“So, it sounds like the train is finally going to start running again,” said a pegasus stallion to his unicorn marefriend as Sunset hoofed over a pair of franchise-standard units of coffee.
She refused to use their stupid names unless she absolutely had to, and the privacy of her own head remained her own.
Mostly.
The warmth of the Crystal Heart filling her did make working in customer service almost bearable.
“Just in time for the end of the summit, of course,” the mare said, rolling her eyes. “Doesn’t that seem a little fishy to you?”
“What, that the princesses would insist the train runs for them even if it means worse problems later?” the stallion asked rhetorically as the two of them retreated to a table. “Sounds like business as usual to me.”
Sunset hated jobs like this, but they were a necessity.

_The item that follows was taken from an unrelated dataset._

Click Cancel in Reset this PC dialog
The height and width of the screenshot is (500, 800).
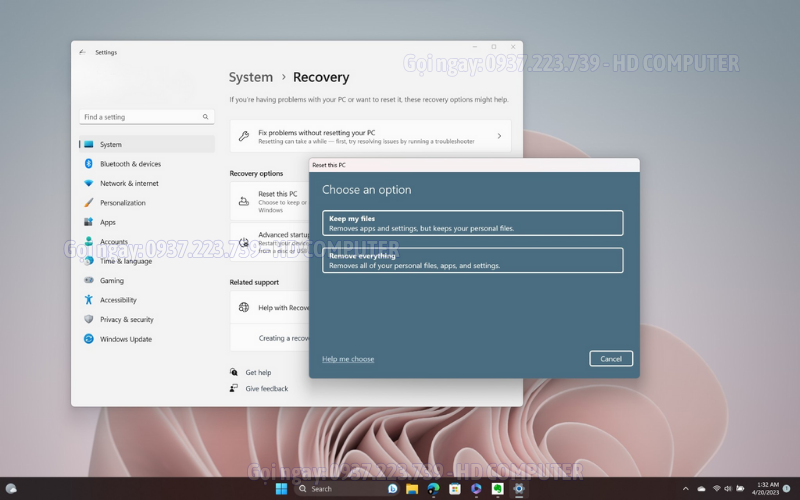(611, 359)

Under normal circumstances, the opportunity to eavesdrop on ponies was only barely worth having to actually interact with them, but in her withdrawal from scrying Twilight every week, she’d needed something that would be able to hold her attention and keep her from just spending her nights feeding trash to a tiny sun in the abandoned house she was squatting in.

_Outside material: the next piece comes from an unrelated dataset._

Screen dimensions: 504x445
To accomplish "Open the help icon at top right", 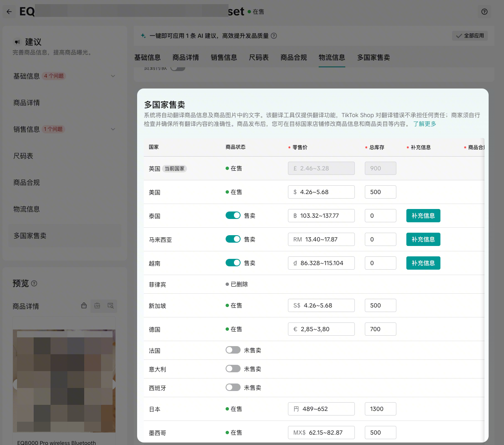I will (484, 12).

She still did that, of course, but the important part was that she only did it to relax after a long day at work. So long as it didn’t interfere with the rest of her life, nopony could say she had a problem.

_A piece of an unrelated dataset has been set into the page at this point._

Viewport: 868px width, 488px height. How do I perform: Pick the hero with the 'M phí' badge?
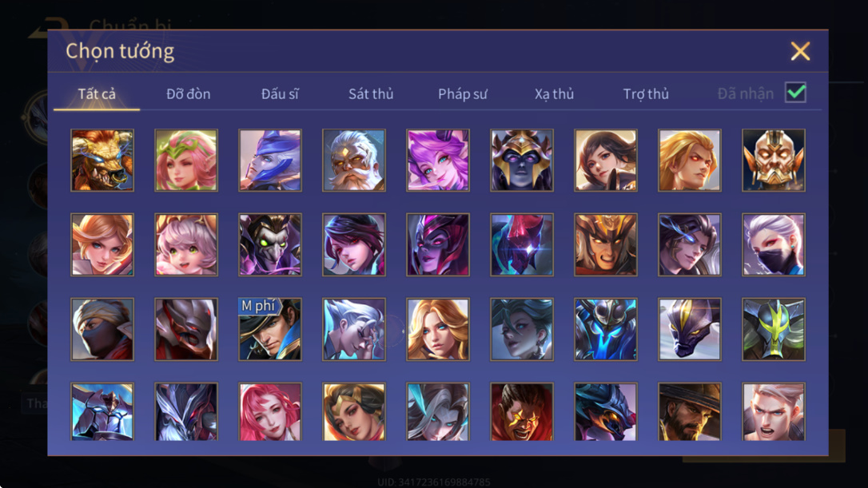point(270,329)
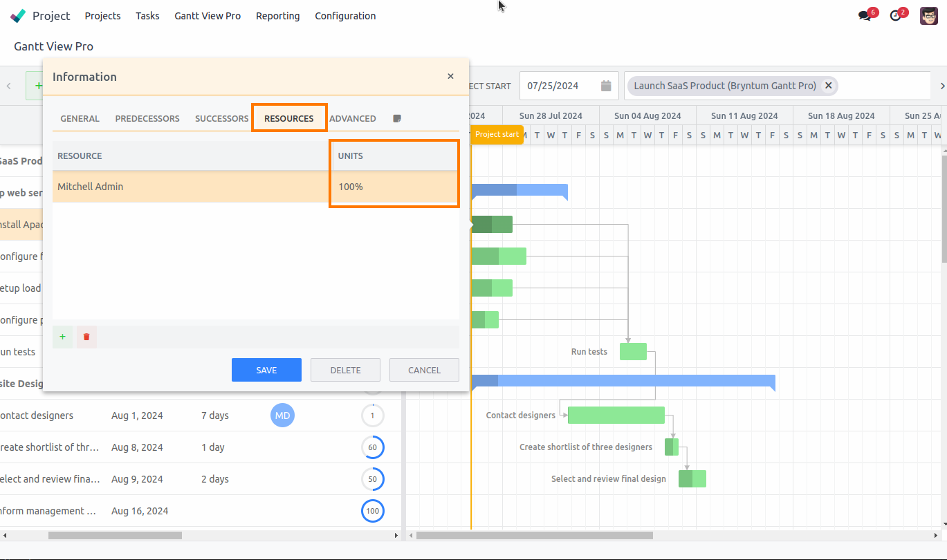Open activities via the clock icon
The height and width of the screenshot is (560, 947).
point(894,15)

“You really believe it’s just ‘mechanical problems’ like they say?” the mare asked, Sunset’s ear swiveling just enough to continue listening.
“Why wouldn't I?” the stallion asked, looking blankly at the mare as they sat down.
“It’s this mare they’re looking for,” she said. “It has to be. It’s too much of a coincidence.”
Unfortunately for the mare’s theory, all the stallion said was, “What mare?”
“Are you seriously telling me you haven’t been stopped in the past week and asked if you’ve seen a unicorn mare with red and gold hair and a two-tone sun cutie mark?”
“Yes?” the stallion stated as if it were obvious. “It can’t be important enough to stop the train over if I haven’t even heard of it. I mean, come on, how does that even make any sense?”
“W—well…” The mare was momentarily dumbstruck as she searched for an answer until finally she had an epiphany. “Obviously they’re trying to keep it quiet. Think about it; that description? She’s gotta be Princess Celestia’s illegitimate daughter—and she’s been foalnapped!”
The stallion nearly choked on his coffee. “W—what?!” he said, scrambling to contain spilled coffee with a hoofful of napkins. “How in Equestria did you get that out of it?!”
“It isn’t obvious?” the mare asked, looking honestly confused as she levitated a new napkin dispenser over from the next table.
“No!” the stallion insisted. “That sounds like the plot of some Pom Prancy novel.”
“A good one, though, right?” the mare asked, hopeful to at least have that.
“There are good ones?”
Sunset was cleaning up her own little accident with the milk foamer as the two went on to argue the comparative merits of several different authors.
Celestia’s illegitimate daughter? How could some random pony off the street come up with that? Sunset wasn’t any stranger to the inane things that people pulled from whole cloth inside their heads, but that was stretching believability.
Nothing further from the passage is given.